[Supplied entries — start]

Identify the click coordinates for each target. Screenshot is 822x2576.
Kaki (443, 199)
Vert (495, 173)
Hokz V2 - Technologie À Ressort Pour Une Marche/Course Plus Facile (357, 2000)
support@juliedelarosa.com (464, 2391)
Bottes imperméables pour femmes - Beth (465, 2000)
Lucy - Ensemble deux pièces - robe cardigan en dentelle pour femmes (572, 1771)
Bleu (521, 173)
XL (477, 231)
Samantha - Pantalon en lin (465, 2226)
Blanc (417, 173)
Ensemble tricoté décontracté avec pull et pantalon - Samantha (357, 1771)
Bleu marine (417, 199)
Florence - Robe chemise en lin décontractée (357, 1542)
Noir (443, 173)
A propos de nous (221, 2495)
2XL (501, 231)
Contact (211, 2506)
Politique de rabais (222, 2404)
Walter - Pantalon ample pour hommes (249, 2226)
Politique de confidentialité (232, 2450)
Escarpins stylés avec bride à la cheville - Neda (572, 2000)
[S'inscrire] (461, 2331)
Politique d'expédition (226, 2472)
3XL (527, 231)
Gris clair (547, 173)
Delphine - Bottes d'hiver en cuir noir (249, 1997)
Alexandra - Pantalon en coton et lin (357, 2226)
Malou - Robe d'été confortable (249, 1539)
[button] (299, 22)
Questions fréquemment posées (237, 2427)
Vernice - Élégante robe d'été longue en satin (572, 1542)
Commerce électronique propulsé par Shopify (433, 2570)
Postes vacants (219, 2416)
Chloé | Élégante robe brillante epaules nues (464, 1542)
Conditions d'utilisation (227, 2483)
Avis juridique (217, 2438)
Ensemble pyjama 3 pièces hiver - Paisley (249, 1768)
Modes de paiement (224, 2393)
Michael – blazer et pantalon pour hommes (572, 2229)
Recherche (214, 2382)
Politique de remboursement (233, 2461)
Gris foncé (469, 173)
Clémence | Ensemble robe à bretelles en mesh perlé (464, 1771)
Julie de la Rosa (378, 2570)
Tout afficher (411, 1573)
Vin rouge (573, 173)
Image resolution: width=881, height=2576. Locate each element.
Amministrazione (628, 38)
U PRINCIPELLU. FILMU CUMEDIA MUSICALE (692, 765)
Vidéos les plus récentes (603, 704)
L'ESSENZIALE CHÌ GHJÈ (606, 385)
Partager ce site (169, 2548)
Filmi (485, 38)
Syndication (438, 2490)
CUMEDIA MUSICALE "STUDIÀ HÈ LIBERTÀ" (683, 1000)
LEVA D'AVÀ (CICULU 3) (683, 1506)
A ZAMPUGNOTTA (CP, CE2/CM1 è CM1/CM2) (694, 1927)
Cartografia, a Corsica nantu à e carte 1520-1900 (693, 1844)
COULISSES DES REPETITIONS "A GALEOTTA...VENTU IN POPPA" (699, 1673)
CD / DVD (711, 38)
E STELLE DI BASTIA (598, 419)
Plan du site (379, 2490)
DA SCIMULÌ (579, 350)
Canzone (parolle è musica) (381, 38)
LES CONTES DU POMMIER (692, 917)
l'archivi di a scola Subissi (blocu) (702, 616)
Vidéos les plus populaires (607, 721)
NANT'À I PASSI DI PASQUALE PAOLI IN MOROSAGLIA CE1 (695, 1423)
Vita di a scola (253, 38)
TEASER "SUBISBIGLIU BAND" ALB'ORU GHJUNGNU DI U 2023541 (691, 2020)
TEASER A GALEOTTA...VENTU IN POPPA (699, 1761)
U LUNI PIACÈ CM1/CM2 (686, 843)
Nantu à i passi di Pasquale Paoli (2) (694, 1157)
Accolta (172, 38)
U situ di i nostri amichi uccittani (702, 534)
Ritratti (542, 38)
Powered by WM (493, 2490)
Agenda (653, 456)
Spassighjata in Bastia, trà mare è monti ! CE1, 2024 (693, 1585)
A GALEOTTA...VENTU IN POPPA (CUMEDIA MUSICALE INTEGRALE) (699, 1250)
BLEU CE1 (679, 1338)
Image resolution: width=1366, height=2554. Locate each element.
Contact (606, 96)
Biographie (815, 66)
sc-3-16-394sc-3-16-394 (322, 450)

[Supplied entries — finish]

» **Task instructions**: All entries above are to be transcribed verbatim.

» **Worked solution**:
Identify the click coordinates for each target. Screenshot is 822x2576.
Kaki (443, 199)
Vert (495, 173)
Hokz V2 - Technologie À Ressort Pour Une Marche/Course Plus Facile (357, 2000)
support@juliedelarosa.com (464, 2391)
Bottes imperméables pour femmes - Beth (465, 2000)
Lucy - Ensemble deux pièces - robe cardigan en dentelle pour femmes (572, 1771)
Bleu (521, 173)
XL (477, 231)
Samantha - Pantalon en lin (465, 2226)
Blanc (417, 173)
Ensemble tricoté décontracté avec pull et pantalon - Samantha (357, 1771)
Bleu marine (417, 199)
Florence - Robe chemise en lin décontractée (357, 1542)
Noir (443, 173)
A propos de nous (221, 2495)
2XL (501, 231)
Contact (211, 2506)
Politique de rabais (222, 2404)
Walter - Pantalon ample pour hommes (249, 2226)
Politique de confidentialité (232, 2450)
Escarpins stylés avec bride à la cheville - Neda (572, 2000)
[S'inscrire] (461, 2331)
Politique d'expédition (226, 2472)
3XL (527, 231)
Gris clair (547, 173)
Delphine - Bottes d'hiver en cuir noir (249, 1997)
Alexandra - Pantalon en coton et lin (357, 2226)
Malou - Robe d'été confortable (249, 1539)
[button] (299, 22)
Questions fréquemment posées (237, 2427)
Vernice - Élégante robe d'été longue en satin (572, 1542)
Commerce électronique propulsé par Shopify (433, 2570)
Postes vacants (219, 2416)
Chloé | Élégante robe brillante epaules nues (464, 1542)
Conditions d'utilisation (227, 2483)
Avis juridique (217, 2438)
Ensemble pyjama 3 pièces hiver - Paisley (249, 1768)
Modes de paiement (224, 2393)
Michael – blazer et pantalon pour hommes (572, 2229)
Recherche (214, 2382)
Politique de remboursement (233, 2461)
Gris foncé (469, 173)
Clémence | Ensemble robe à bretelles en mesh perlé (464, 1771)
Julie de la Rosa (378, 2570)
Tout afficher (411, 1573)
Vin rouge (573, 173)
Image resolution: width=881, height=2576. Locate each element.
Amministrazione (628, 38)
U PRINCIPELLU. FILMU CUMEDIA MUSICALE (692, 765)
Vidéos les plus récentes (603, 704)
L'ESSENZIALE CHÌ GHJÈ (606, 385)
Partager ce site (169, 2548)
Filmi (485, 38)
Syndication (438, 2490)
CUMEDIA MUSICALE "STUDIÀ HÈ LIBERTÀ" (683, 1000)
LEVA D'AVÀ (CICULU 3) (683, 1506)
A ZAMPUGNOTTA (CP, CE2/CM1 è CM1/CM2) (694, 1927)
Cartografia, a Corsica nantu à e carte 1520-1900 (693, 1844)
COULISSES DES REPETITIONS "A GALEOTTA...VENTU IN POPPA" (699, 1673)
CD / DVD (711, 38)
E STELLE DI BASTIA (598, 419)
Plan du site (379, 2490)
DA SCIMULÌ (579, 350)
Canzone (parolle è musica) (381, 38)
LES CONTES DU POMMIER (692, 917)
l'archivi di a scola Subissi (blocu) (702, 616)
Vidéos les plus populaires (607, 721)
NANT'À I PASSI DI PASQUALE PAOLI IN MOROSAGLIA CE1 (695, 1423)
Vita di a scola (253, 38)
TEASER "SUBISBIGLIU BAND" ALB'ORU GHJUNGNU DI U 2023541 (691, 2020)
TEASER A GALEOTTA...VENTU IN POPPA (699, 1761)
U LUNI PIACÈ CM1/CM2 (686, 843)
Nantu à i passi di Pasquale Paoli (2) (694, 1157)
Accolta (172, 38)
U situ di i nostri amichi uccittani (702, 534)
Ritratti (542, 38)
Powered by WM (493, 2490)
Agenda (653, 456)
Spassighjata in Bastia, trà mare è monti ! CE1, 2024 (693, 1585)
A GALEOTTA...VENTU IN POPPA (CUMEDIA MUSICALE INTEGRALE) (699, 1250)
BLEU CE1 (679, 1338)
Image resolution: width=1366, height=2554. Locate each element.
Contact (606, 96)
Biographie (815, 66)
sc-3-16-394sc-3-16-394 (322, 450)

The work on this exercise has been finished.